● **EXERCISE GOAL**: Transcribe exactly the lines from the one holding "Task: Click the James RT display name" through the closing line of the entries below. Pictures stay out of the copy.

============================================================

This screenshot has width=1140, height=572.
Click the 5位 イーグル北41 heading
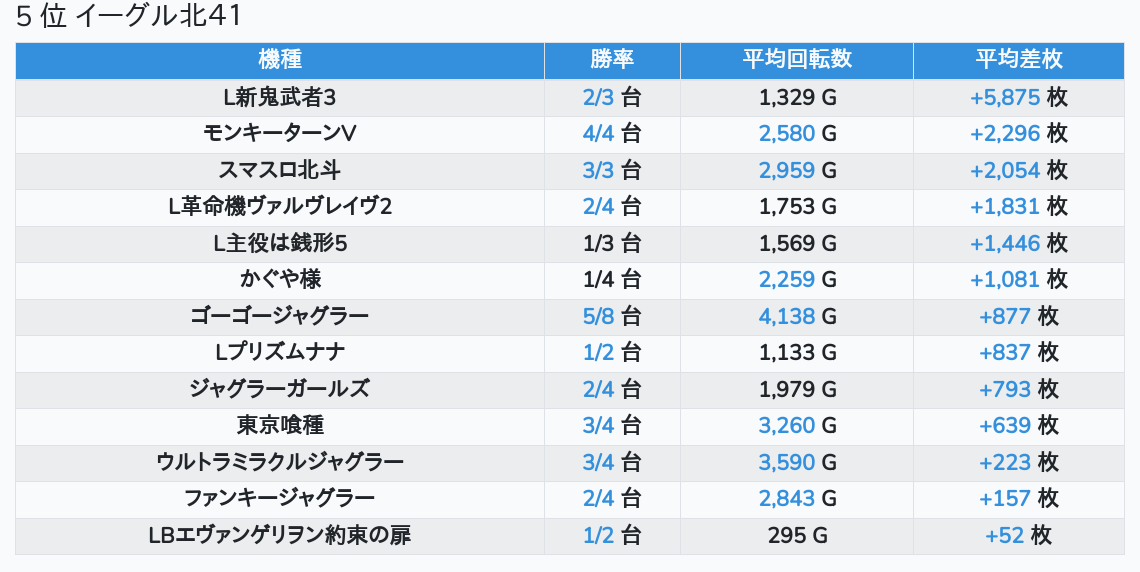129,17
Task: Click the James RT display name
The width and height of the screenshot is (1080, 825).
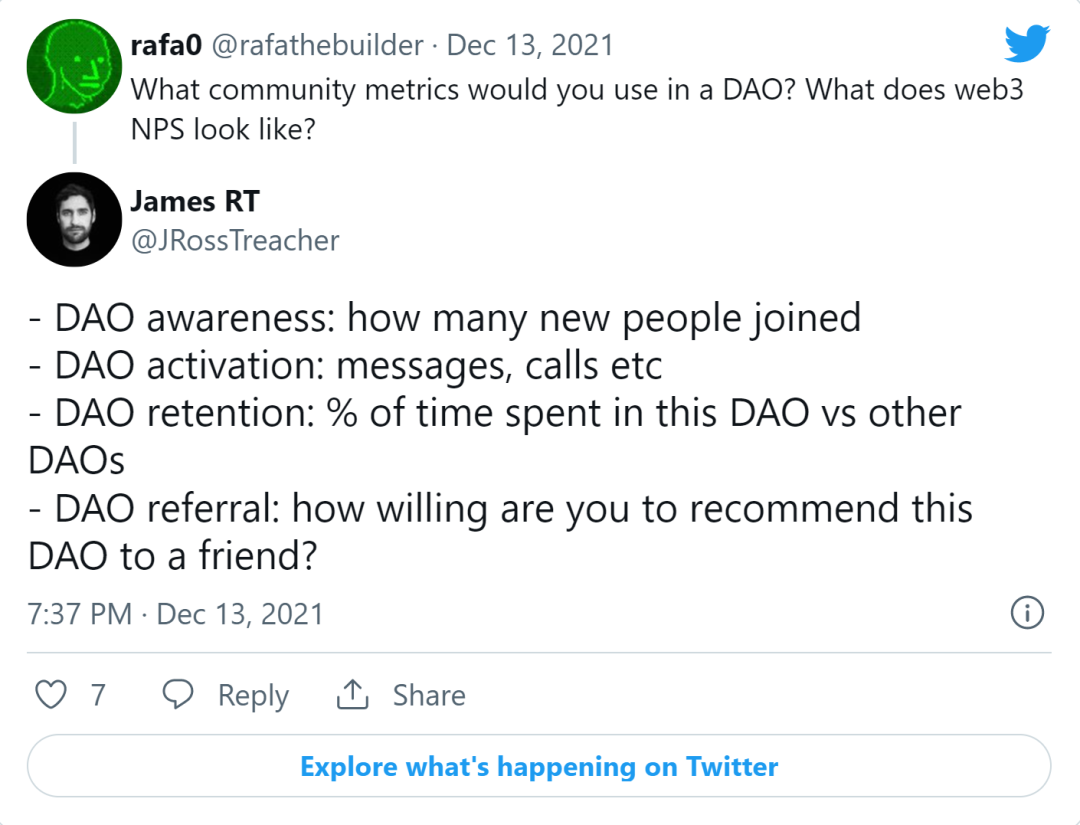Action: [195, 201]
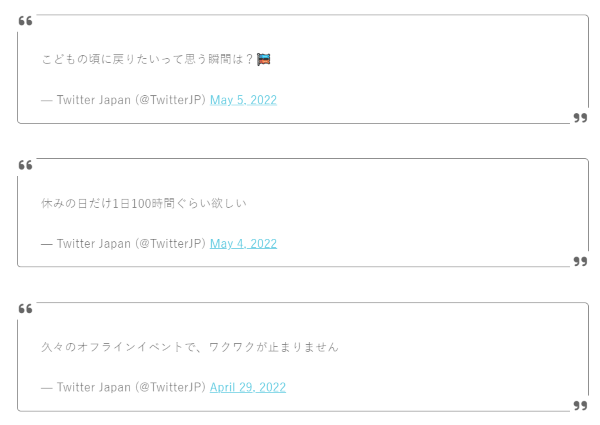This screenshot has height=425, width=600.
Task: Click closing quote mark of second tweet
Action: 580,262
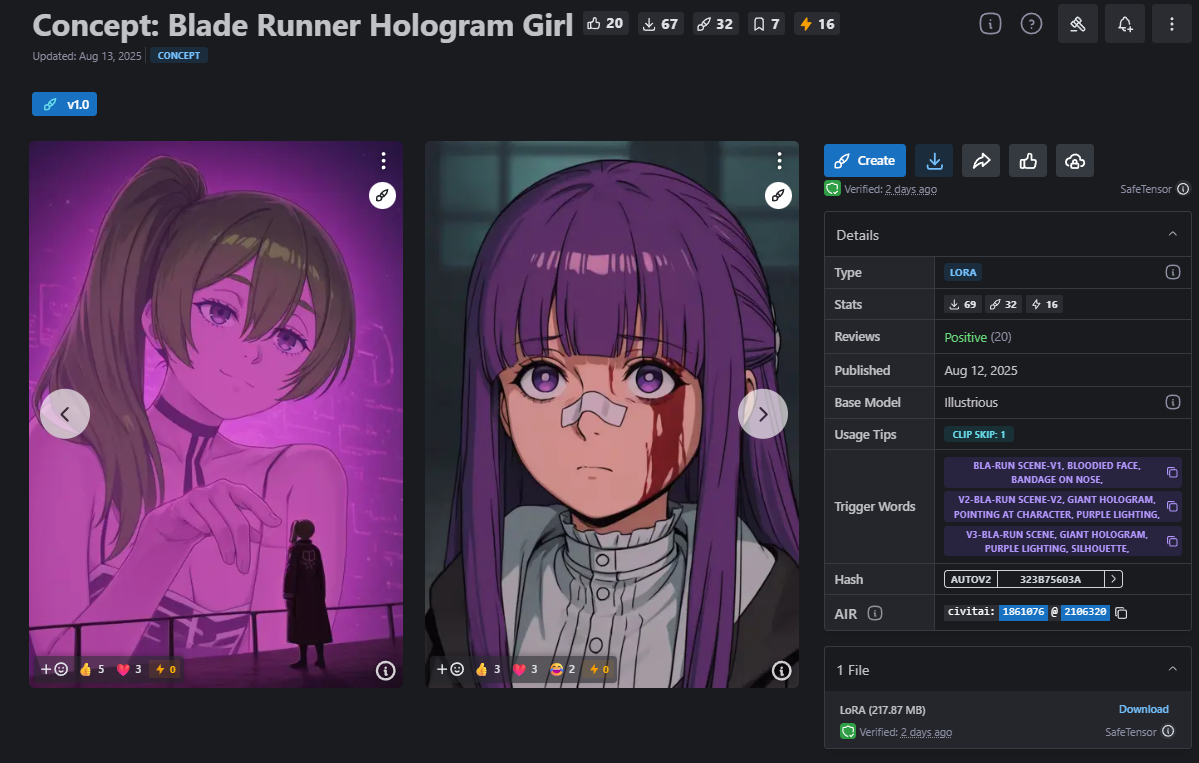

============================================================

● **RESULT BELOW**:
Task: Click the James RT display name
The width and height of the screenshot is (1080, 825).
Action: [195, 201]
This screenshot has height=425, width=600.
Task: Click closing quote mark of second tweet
Action: 580,262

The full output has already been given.